How we can confront anxiety and depression
Published 1:30 am Friday, May 11, 2018
Regarding Paul Schoenfeld’s May 5 column (“Anxiety and depression are flooding our society”) to lower anxiety and depression, I suggest the following:
Blue laws: Get liquor, wine, beer, tobacco, and marijuana back out of sight in the stores, accessible only for people over the appropriate age. At the very least, get them away from the checkout stands and the entry areas in stores. Ban billboards on public right of ways advertising gambling, alcohol, tobacco and marijuana. Regulate the maximum size, the lit displays, and the colors of signage for such businesses.
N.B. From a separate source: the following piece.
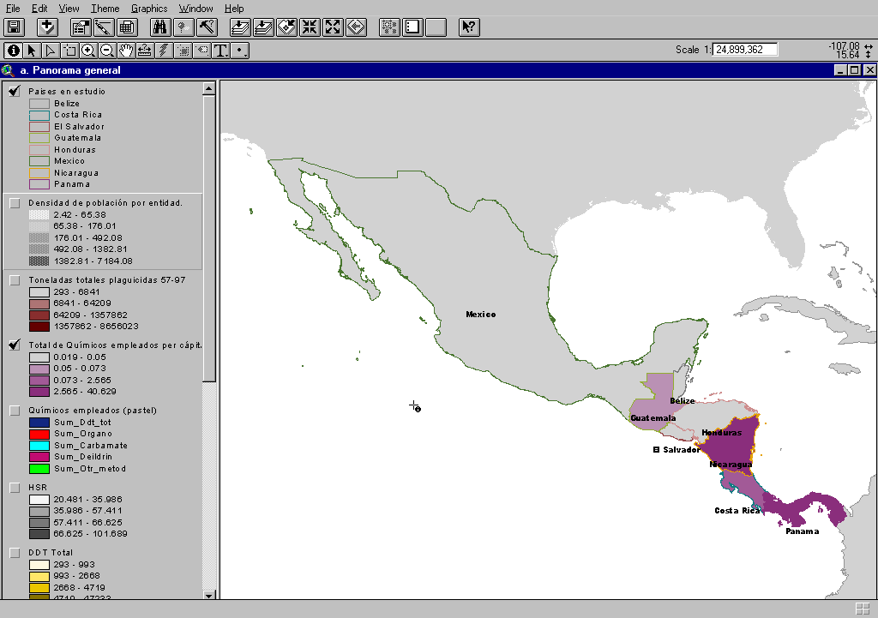Select the Pan hand tool
This screenshot has height=618, width=878.
(126, 51)
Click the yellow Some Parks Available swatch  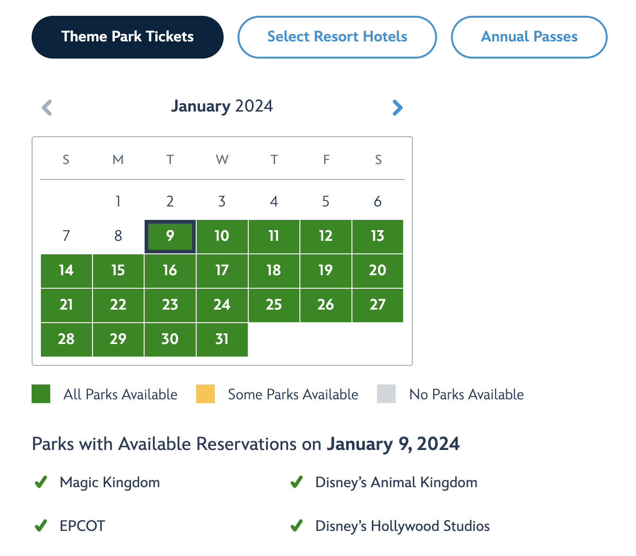pos(205,394)
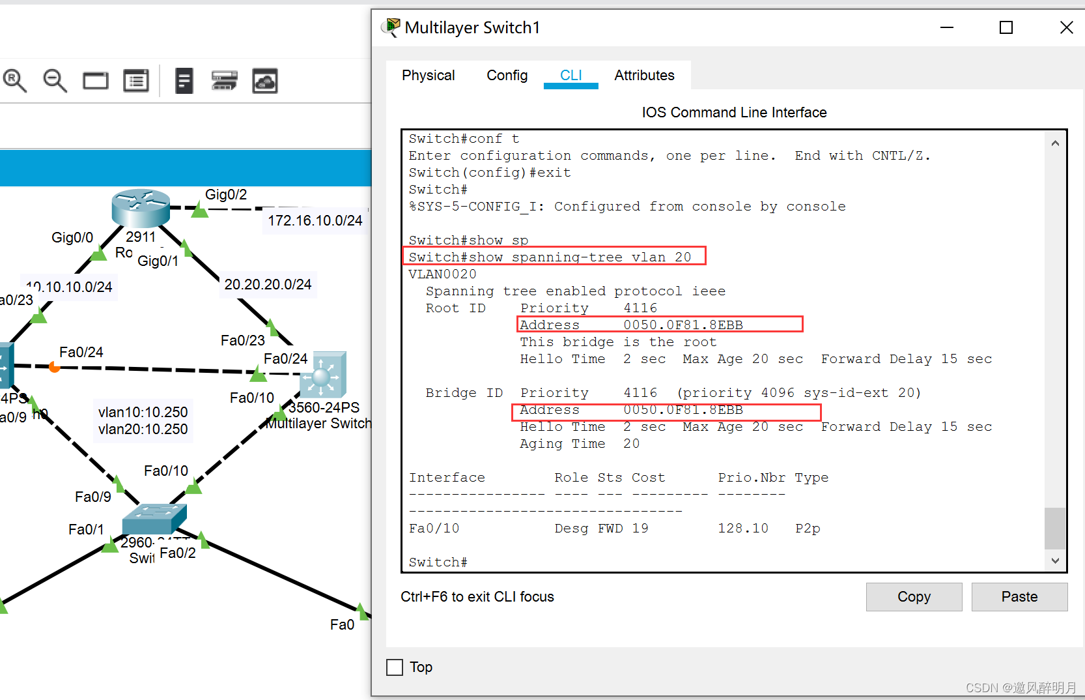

Require pornographic magazines be covered by brown paper in stores. Ban sex toy stores and stores renting pornographic movies in areas containing sex offender halfway houses.
Landlords: Require them to extend expired leases on a month-to-month basis when a tenant is current. If a tenant discloses she is pregnant, and is current, make it a criminal offense to require her to move though the lease is expired. The extension should be until the baby is one year old.
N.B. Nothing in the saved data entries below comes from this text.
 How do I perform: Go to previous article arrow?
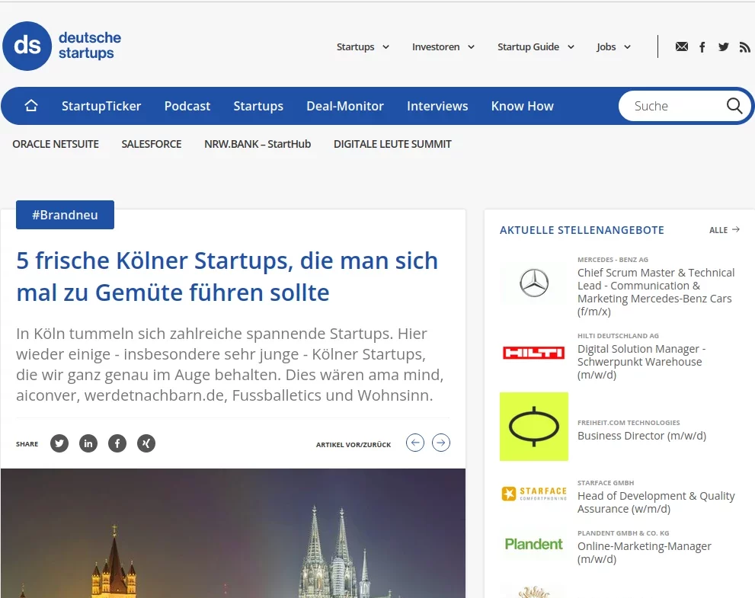tap(415, 443)
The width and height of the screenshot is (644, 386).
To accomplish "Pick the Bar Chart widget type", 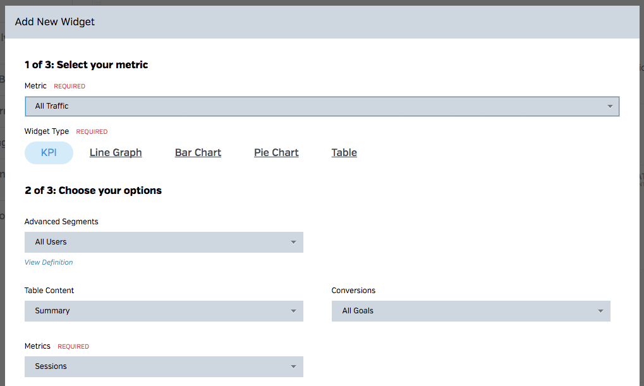I will tap(198, 153).
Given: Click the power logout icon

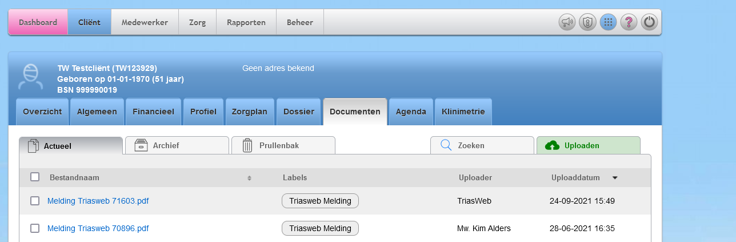Looking at the screenshot, I should (x=649, y=22).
Schools: Bring back truant officers such as are used by the Makah Tribe in Neah Bay in cooperation with the local school district. Return home economics and shop to the schools and require all students to pass these classes in order to graduate, including Running Start students. Landlords and mortgage companies rely on people maintaining property, knowing how to budget, and staying healthy so they can work. Private schools and home-schoolers must teach about noblesse oblige.
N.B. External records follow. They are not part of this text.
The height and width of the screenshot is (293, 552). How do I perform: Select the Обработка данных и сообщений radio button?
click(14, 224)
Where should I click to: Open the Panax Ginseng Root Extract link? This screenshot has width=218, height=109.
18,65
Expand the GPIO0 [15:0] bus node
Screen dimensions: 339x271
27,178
Employers: Provide an incentive for them to look locally for talent before going out of state. Lack of an ethic to hire local along with the Wall Street traded temporary employee firms have spawned Puget Sound employers’ freewheeling “freedom to fire.” Since stress is a safety issue, co-workers who view other co-workers as toxic and engage in shunning, staring and physical intimidation, must be sent for counseling to company employee assistance programs.
People: Reminders that what one knows may be a result of the class into which one was born, and it is unnecessarily hurtful to deny others that information when they are amenable to learning.
I hope these changes will reduce the skyrocketing depression and anxiety for which there are insufficient psychiatric caregivers to treat in Snohomish County.